Eminent domain is a rarely used government action, frequently upheld by state and federal courts, that lets a city or town acquire property with just compensation and relocation expenses to property owners. It may be used only for the public good, with stringent review and public input. It is used only as a last resort after all private negotiations have failed. Without eminent domain, many roads, sewer lines, water resources and other public projects would never have been completed.

But no one is complaining about roads, sewer lines, water resources and “other public projects”. In fact, at no point have I heard one of the legislators or land-rights proponents speak out against this at all. The primary focus and main concern for such legislation has been private land taken by a local government and given to a private developer. Why this isn’t mentioned in the preceding paragraph is obvious, but very telling of the quality of Mr. Greller’s argument.

He also notes something I hear often about just compensation and relocation expenses. In the cases I’ve reviewed, usually the land owners are offered market value of their property and maybe a little extra, but never “just compensation” or much in the way of relocation expenses. Maybe my case review isn’t broad enough, but the IACT’s own lawyer stated in legislative hearings nothing of relocation expenses. He spoke only of appraisers for the town or city and if required appraisers for the property owner attempting to hammer out the value of the site. He spoke nothing of “just compensation” for essentially kicking out the rightful owner to make way for someone who needs a political favor. Luckily, the legislative members at the hearing took note of that as well,.

Without the possible use of eminent domain, Indiana probably would not have the AM General Plant in Mishawaka, the Toyota plant in Gibson County or the Isuzu plant in Tippecanoe County.

More recently, eminent domain was a factor in the Fall Creek Place project in Indianapolis, the revitalization of an entire inner-city neighborhood that earlier had been plagued with blight and street crime.

In the city's acquisition of more than 250 properties, 28 cases of eminent domain were filed and used only when the owners of the property could not be found.

So here we have the private uses not mentioned earlier, but now mentioned in case format. Using auto plants as examples of good uses for eminent domain, to me, is bad form. Any business should be able to buy the property it needs from the individuals who are the rightful owners. Abandoned property and the like is a good candidate for eminent domain, but I find it highly dubious for Mr. Greller to try and push this off as the norm. Such businesses come off more like Harvey Korman in Blazing Saddles than the noble beneficiaries of the public trust through eminent domain.

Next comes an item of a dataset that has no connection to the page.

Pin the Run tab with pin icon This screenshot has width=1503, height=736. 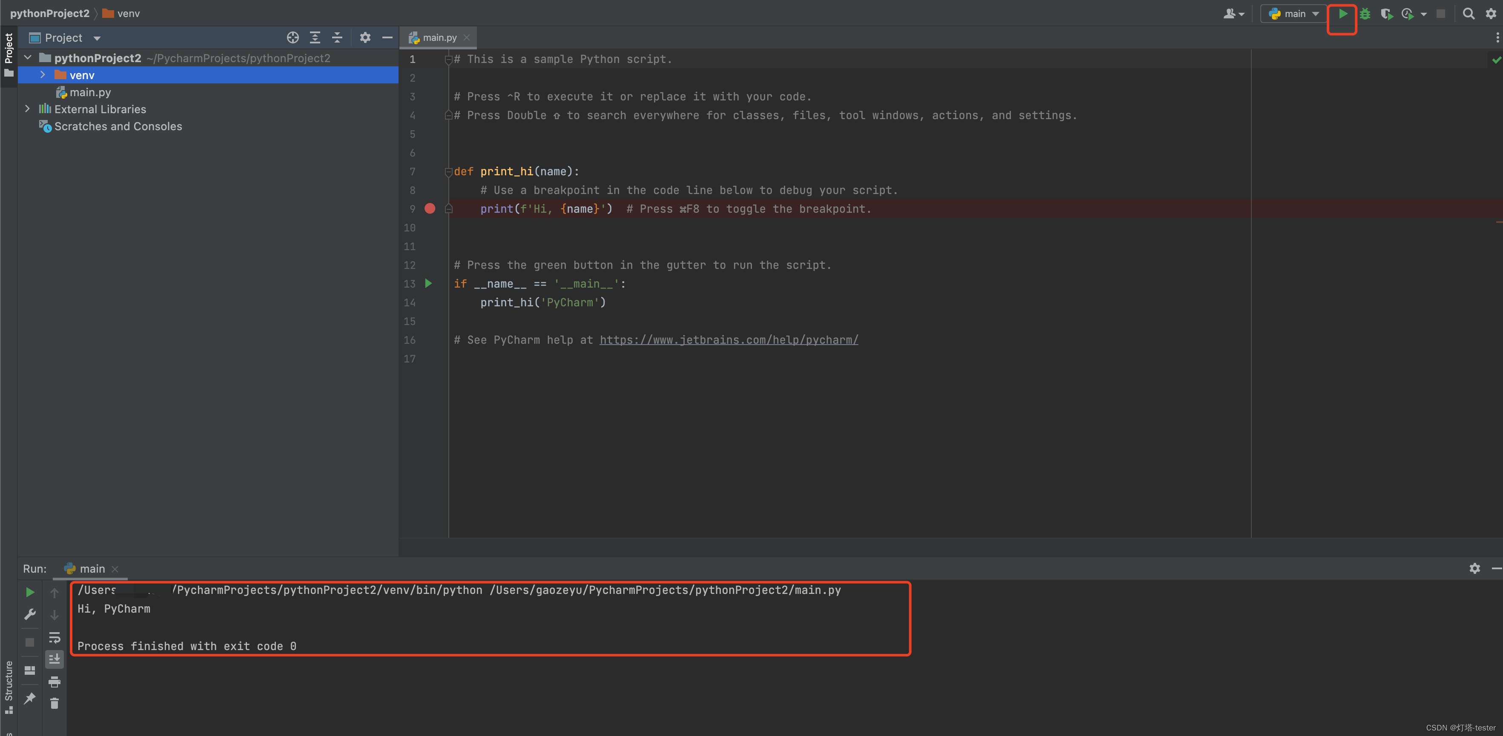[x=30, y=698]
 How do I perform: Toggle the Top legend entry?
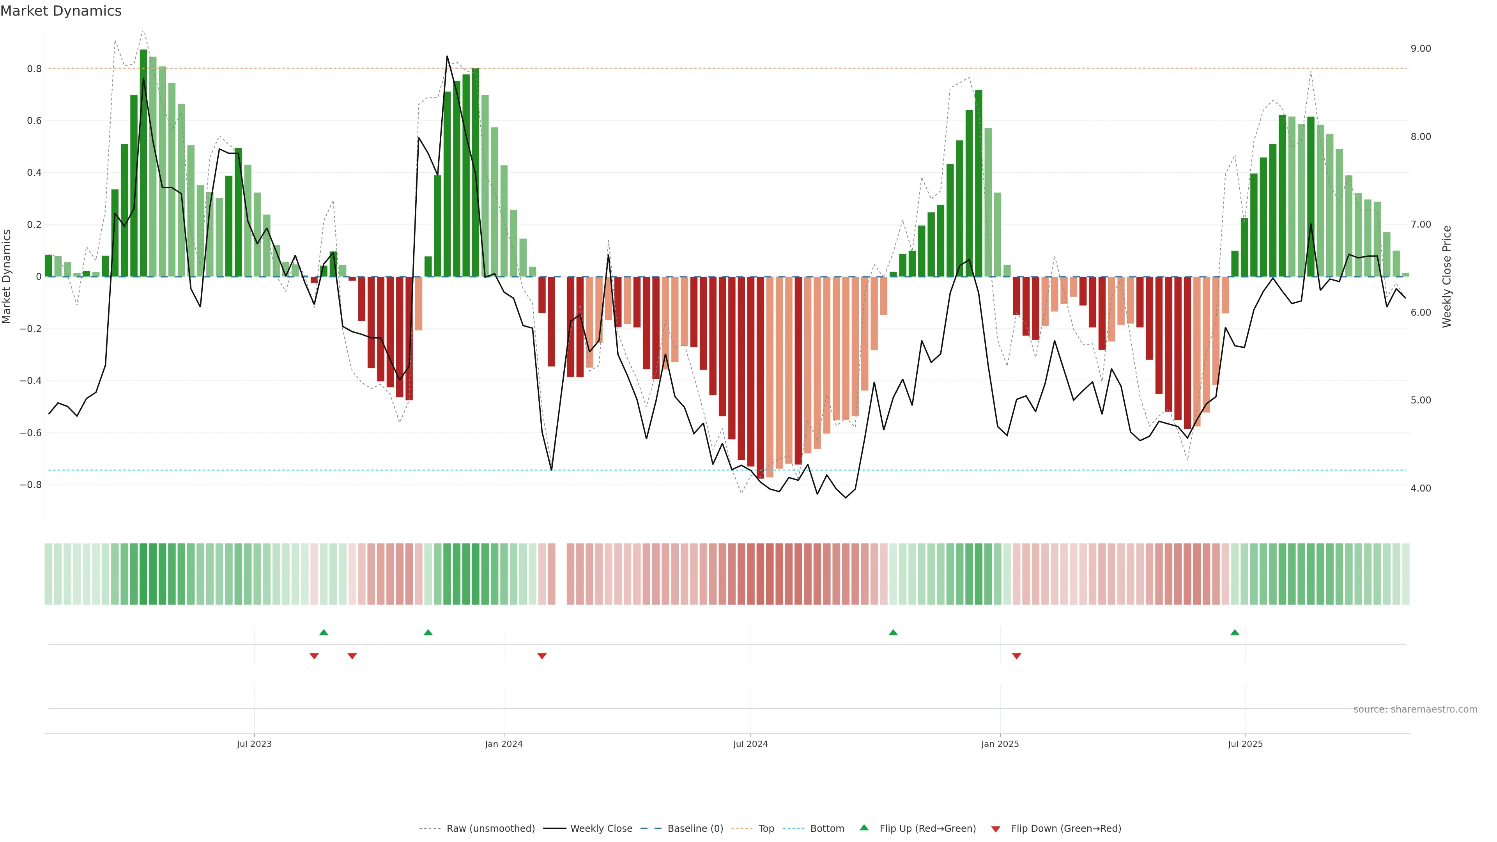766,829
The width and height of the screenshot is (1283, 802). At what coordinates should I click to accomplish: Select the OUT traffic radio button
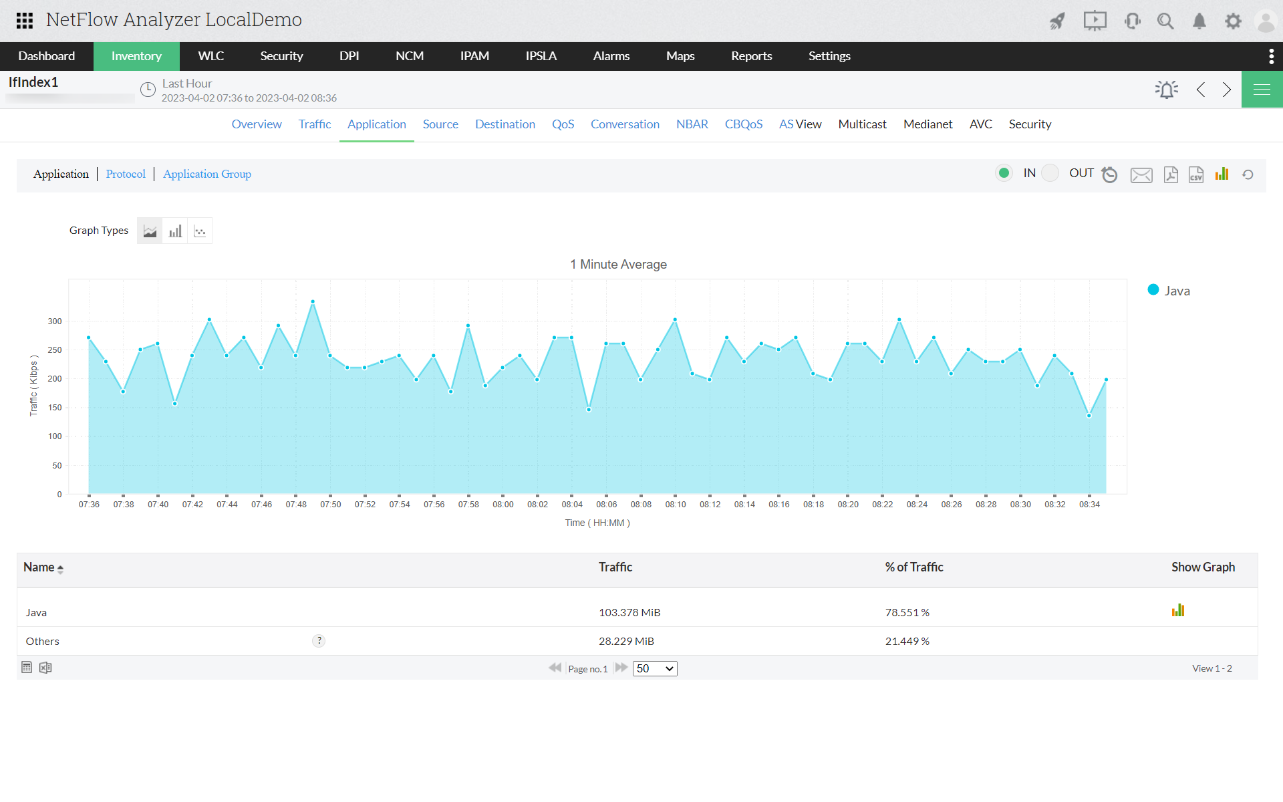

HB 1010, with all its new restrictions, is not needed to protect those rights. In fact, in a state where many economic development initiatives are being pursued with a sense of urgency, HB 1010 could well be counterproductive.

Now we’re getting down to brass tacks. It’s bad business for the state and municipalities! Well, that makes it ok then. Rights are only expedient as long as they don’t interfere with business. Regardless of what he meant to say, that’s the jist of Mr. Greller’s statement. Interpret it however you want, he plainly points out that money is the bottom line. And perhaps, again, he hasn’t been paying much attention to the news.

The Kelo decision has sparked a wave of eminent domain abuses as municipalities now feel they have carte blanche to take property for private development as necessary. Poor Centennial Baptist Church in Sand Springs, Oklahoma is a prime example, being threatened by potential development of a Home Depot. Despite Mr. Greller’s objections, he is either ignoring or just ignorant of the abuses currently underway. Indiana residents simply want fair protection from those with not quite as noble intentions as the towns represented by Mr. Greller.

2 Comments:

Anonymous Anonymous said...

I don't know about the others, but the Subaru plant in Tippecanoe County was in the middle of nowhere when it was built. I'm dubious that eminent domain was required to get it built.

11:36 PM  
Blogger Mike Kole said...

Come on, Todd! That area must certainly have been *bligthed*!